Eksplorasi.id – Investasi hulu minyak dan gas bumi (migas) di Indonesia dinilai kurang menarik dibandingkan negara-negara lain.
Direktur Jenderal Migas Kementerian Energi dan Sumber Daya Mineral (ESDM) I Gusti Nyoman Wiratmaja Puja mengatakan, hal itu disebabkan cadangan migas di Indonesia sudah menipis, ditambah kondisi geologi yang relatif lebih kompleks dibandingkan negara-negara di Afrika dan Timur Tengah.
Lebih jauh, Wiratmaja mengatakan, daya tarik industri hulu migas Indonesia lebih rendah dibandingkan negara-negara kaya minyak lainnya, terlihat dari imbal hasil atau interest rate of return (IRR) yang kecil.
Di sisi lain, bagi hasil untuk penerimaan negara cenderung lebih besar.

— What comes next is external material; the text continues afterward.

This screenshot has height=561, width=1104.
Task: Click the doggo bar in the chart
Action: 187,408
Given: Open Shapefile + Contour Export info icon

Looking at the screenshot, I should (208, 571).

Imbal hasil investasi hulu migas yang menarik ada di angka 18-24 persen karena risiko industri yang tinggi.
Namun, saat ini rata-rata imbal hasil investasi hulu migas di Indonesia hanya di bawah delapan persen.

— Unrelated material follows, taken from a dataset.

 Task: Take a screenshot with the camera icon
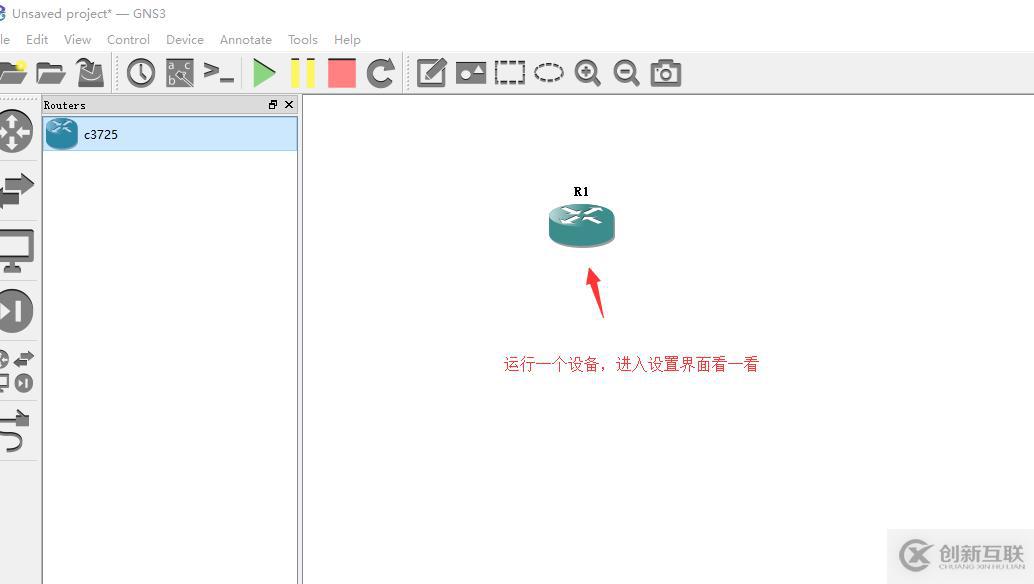[x=665, y=72]

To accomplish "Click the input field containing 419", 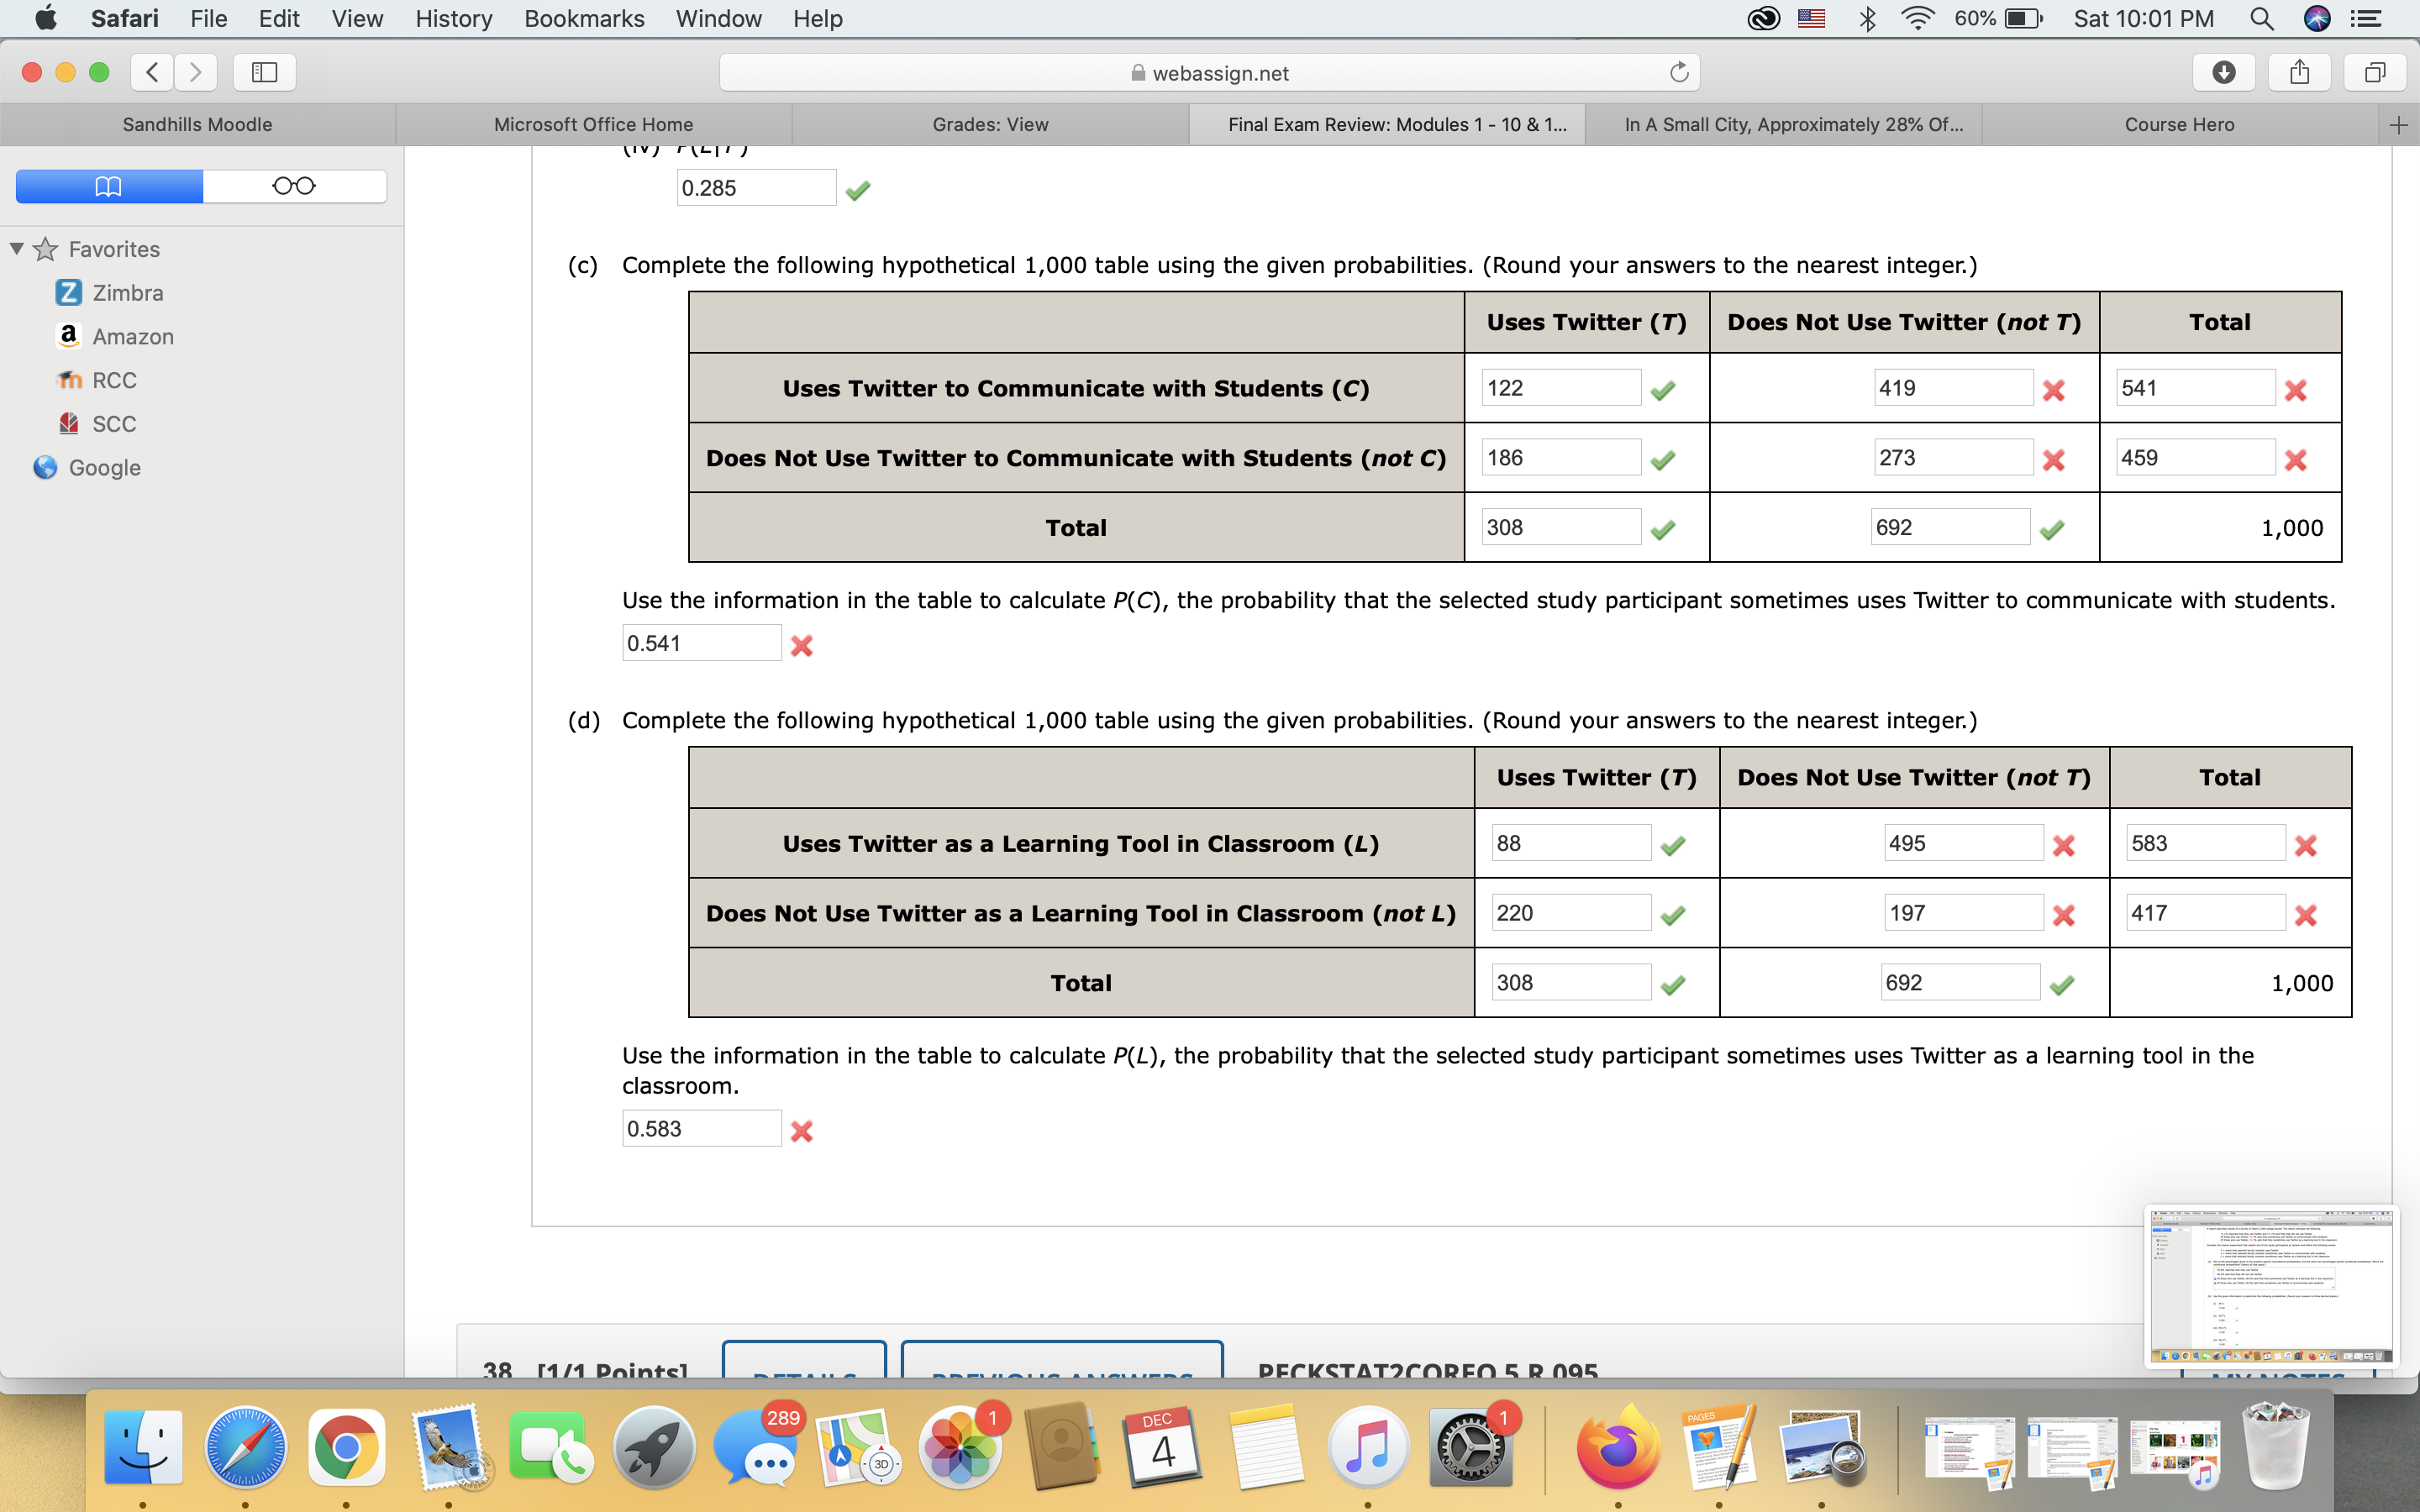I will [x=1951, y=388].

“Apalagi yang deep water, seperti IDD Bangka atau lapangan Jangkrik, sekitar lima persen. Jadi, sangat tidak atraktif industri hulu migas di Indonesia,” kata dia.

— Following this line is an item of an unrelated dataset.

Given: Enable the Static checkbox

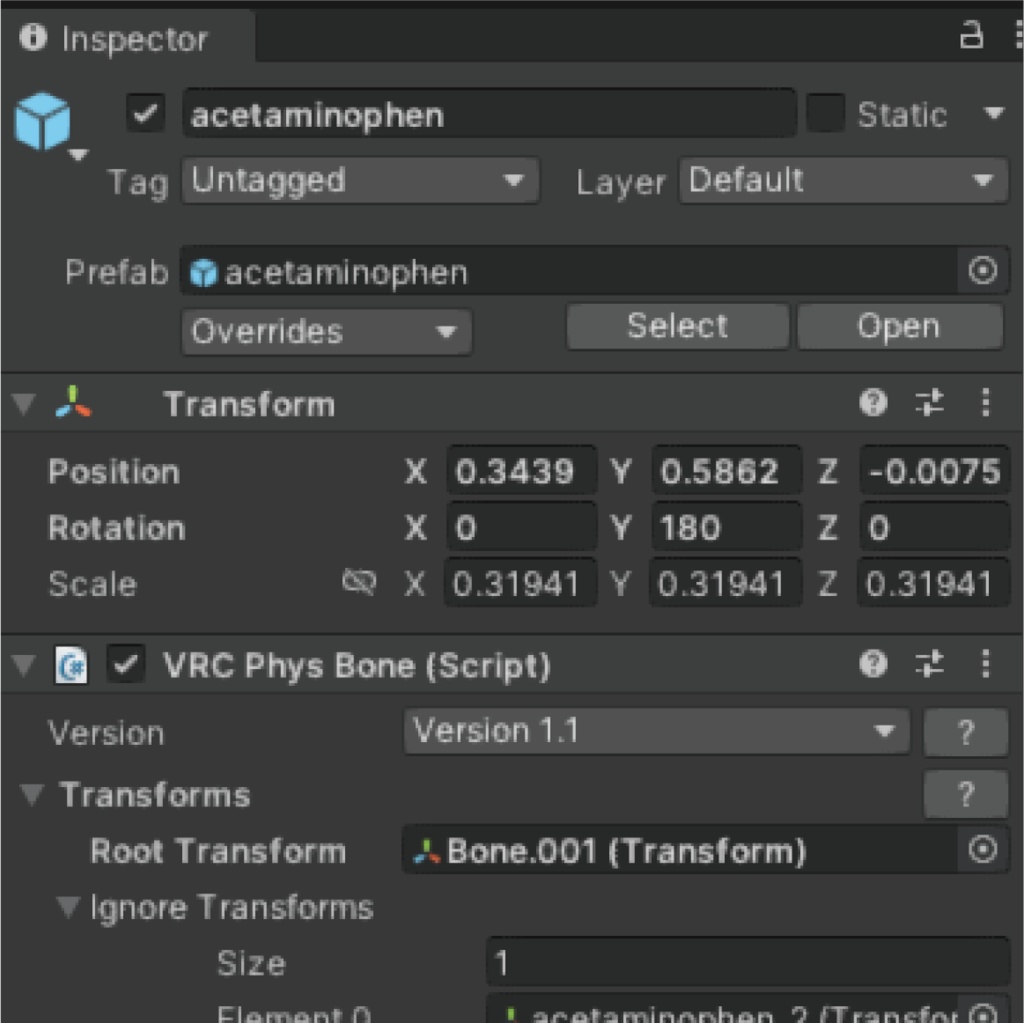Looking at the screenshot, I should point(825,114).
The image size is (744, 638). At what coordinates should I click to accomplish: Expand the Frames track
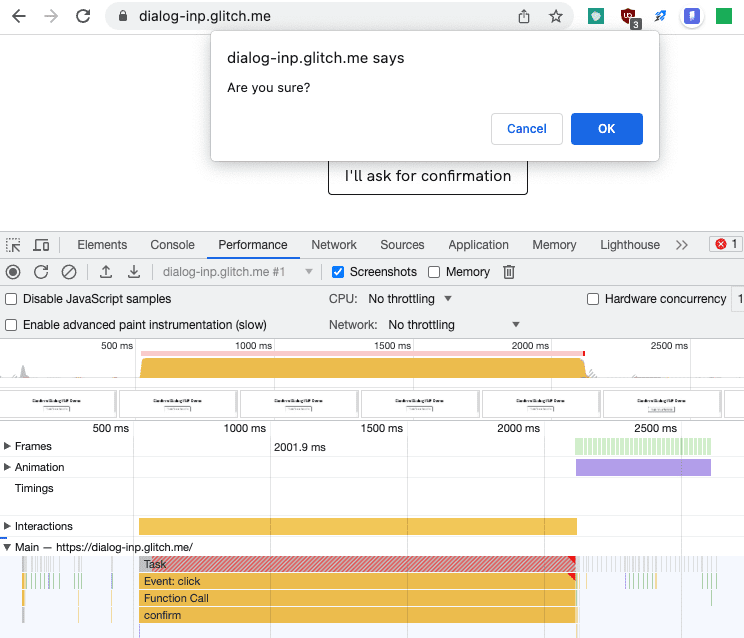pos(8,446)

Sebagai perbandingan, lapangan migas paling atraktif untuk investor bisa memberikan imbal hasil sampai 34 persen, meskipun diakui Wiratmaja rata-rata lapangan hanya memberikan imbal hasil 24 persen.
“Yang paling atraktif itu ada di Amerika dan Meksiko, sedangkan di Afrika rata-rata IRR 20-24 persen,” imbuh Wiratmaja.
Atas dasar itulah, Wiratmaja menuturkan, Kementerian ESDM mengusulkan revisi Peraturan Pemerintah Nomor 79 Tahun 2010.
“Jadi, kita perlu membuat sesuatu yang menarik orang untuk berinvestasi, tetapi juga tidak membuat negara terlalu dirugikan,” ucap Wiratmaja.